Sciatica is a commonly used but poorly understood term that people often associate with pain radiating down the back of the leg. Whilst there can be many causes of posterior thigh pain, true sciatica relates to a compression or irritation of the sciatic nerve, the large nerve running from the spine down the back of the leg all the way to the foot.
How do I know if I have true sciatic pain?
The symptoms of sciatica are quite distinct. Irritation of the sciatic nerve causes a sharp, shooting pain that travels in a thin line down the leg. Compression of the sciatic nerve often causes altered sensation such as tingling, pins and needles, numbness, and in severe cases even weakness of the foot. If your pain is more diffuse and is not associated with altered sensation it is unlikely the sciatic nerve is the cause. It is more likely you are experiencing referred pain due to tight muscle or stiff joints.
What causes sciatic pain?
People often worry that sciatic pain is due to a disc herniation, often known as a ’slipped disc’, when the spinal disc protrudes and presses on nerve tissue close to the spine. Whilst disc protrusion is quite common even in healthy spines (that’s right… radiological findings show that disc herniation is quite common even in normal pain free people), it is rare that a disc protrusion is the cause of pain. In fact only 1 in 20 cases of acute back pain a slipped disc is the cause of pain.
It is more likely that muscles in the hip, particularly a muscle called piriformis, become tight and compress the sciatic nerve. This is known as piriformis syndrome and can be related to dysfunction of the pelvis and lower back. Shooting pain and altered sensation coupled with tightness in and around the pelvis and hips may be due to piriformis syndrome.
If I have shooting pain in my legs, what should I do?

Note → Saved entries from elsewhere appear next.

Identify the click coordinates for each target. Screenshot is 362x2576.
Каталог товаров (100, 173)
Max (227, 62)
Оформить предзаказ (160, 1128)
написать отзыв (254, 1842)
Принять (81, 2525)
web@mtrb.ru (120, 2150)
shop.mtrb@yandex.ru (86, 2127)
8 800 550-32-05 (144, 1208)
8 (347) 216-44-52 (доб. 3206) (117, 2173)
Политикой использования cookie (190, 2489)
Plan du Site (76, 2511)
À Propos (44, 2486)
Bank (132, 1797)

We recommend that you consult a trained medical professional if you are experiencing shooting pain with associated changes in sensation such as pins and needles or numbness. If pain is more diffuse (a poorly localised dull ache) and there is no altered sensation, then a few days of avoiding aggravating activities (e.g. heavy lifting) and some gentle movement (e.g. walking or remaining comfortable active) may be enough to resolve pain.
What will an Osteopath do?
An Osteopath is a specialist in musculoskeletal medicine. He or she will diagnose your symptoms using common orthopedic tests and then highlight possible causative factors relating to posture, joint stiffness and muscle strength or weakness before providing treatment and preventative strategies.